Prevention better than cure for on-farm biosecurity

Prevention better than cure for on-farm biosecurity

Australian potato growers are being urged to renew their focus on on-farm biosecurity, including developing a biosecurity plan to reduce both the impact of destructive endemic pests and the likelihood of new pests being introduced onto their farms.

Following the recent incursion of tomato-potato psyllid in Western Australia, industry body AUSVEG is asking potato growers around the country to review their biosecurity arrangements and identify areas for improvement.
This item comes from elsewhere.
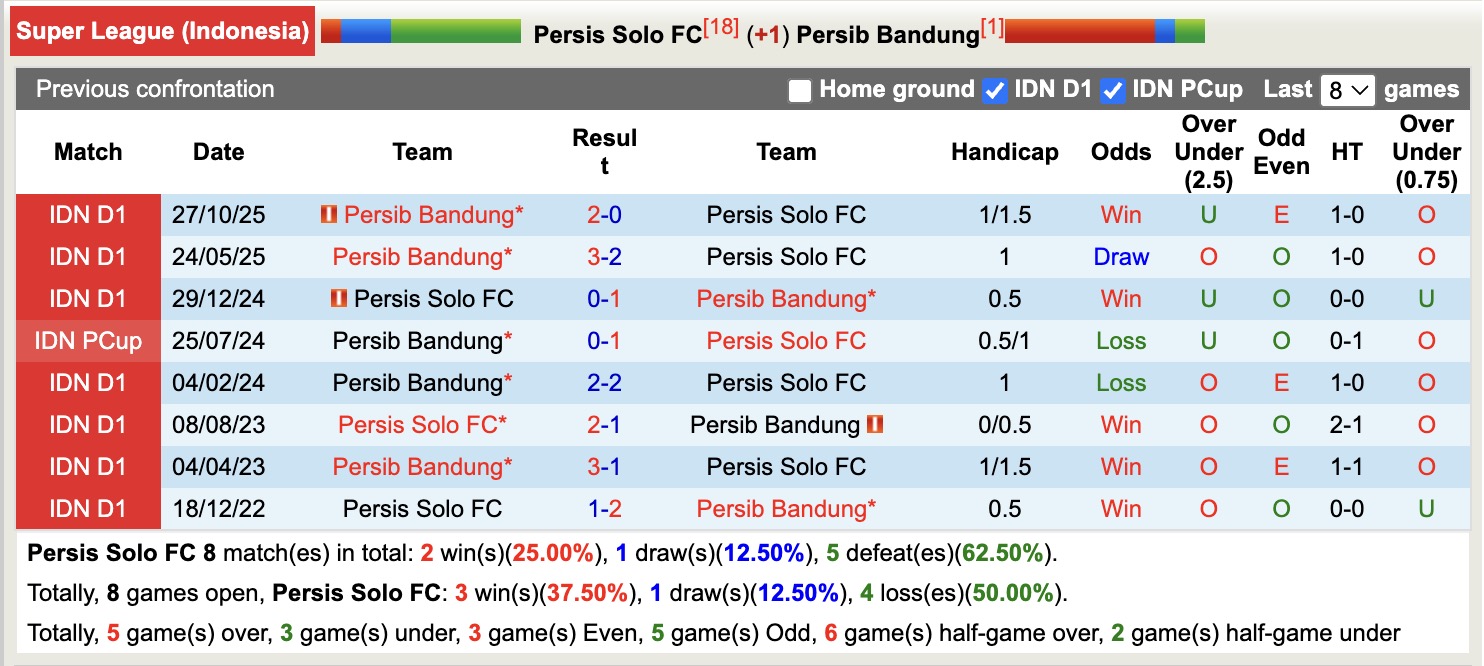Choose a different value in the '8' games selector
“Good biosecurity practices reduce the likelihood of new pests being introduced or spreading onto a farm, and they can also reduce the impact of endemic pests which a farm may already be dealing with,” said AUSVEG National Manager – Science and Extension Dr Jessica Lye.

“Most farm biosecurity plans already contain several common practices, such as signs with contact details for the farm manager or showing visitors where to park to avoid spreading infected soil. However, growers should also undertake risk assessments and identify any priority areas that require further attention.
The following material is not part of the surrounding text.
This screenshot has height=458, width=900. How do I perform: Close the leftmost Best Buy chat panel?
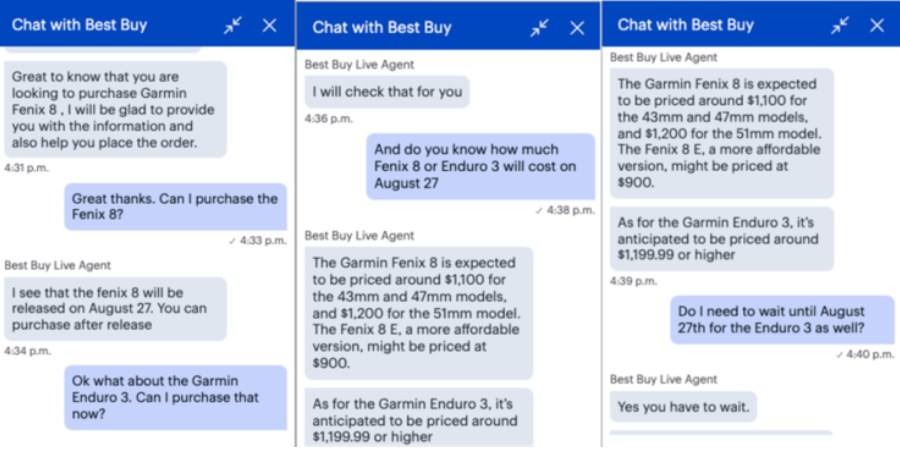coord(269,25)
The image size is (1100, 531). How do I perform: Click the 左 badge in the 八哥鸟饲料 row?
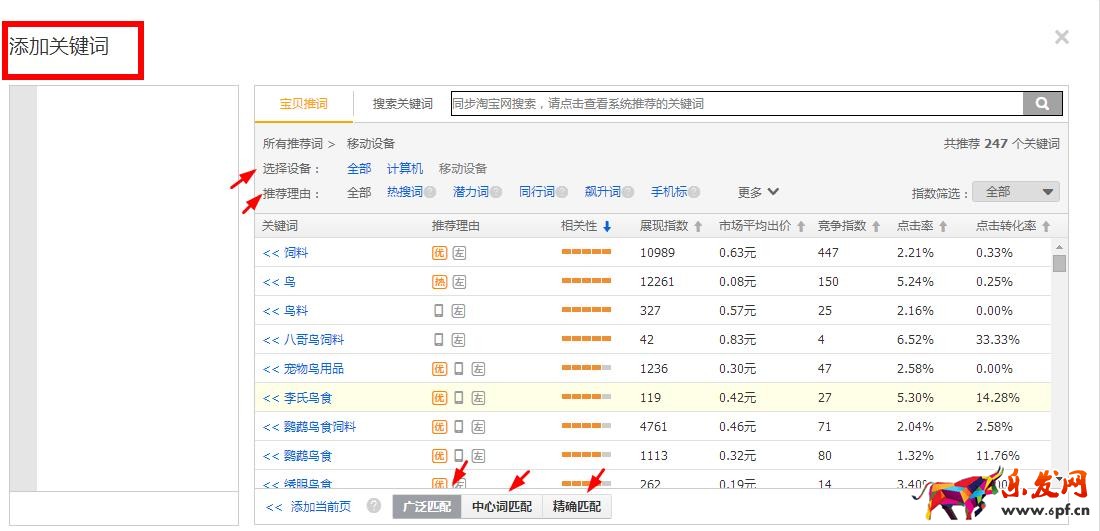click(459, 340)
“Maintaining farm biosecurity requires ongoing action from growers, including following appropriate guidelines for vehicle and visitor movements, providing adequate training and hygiene supplies to staff and contractors, and routine crop monitoring.

“Given the potentially devastating impacts that the spread of pests could have on individual growing operations and the industry as a whole, developing a clear, consistent biosecurity plan for your farm has long-lasting benefits.”

Any unusual plant pest should be reported immediately to the relevant state or territory agriculture agency through the Exotic Plant Pest Hotline (1800 084 881).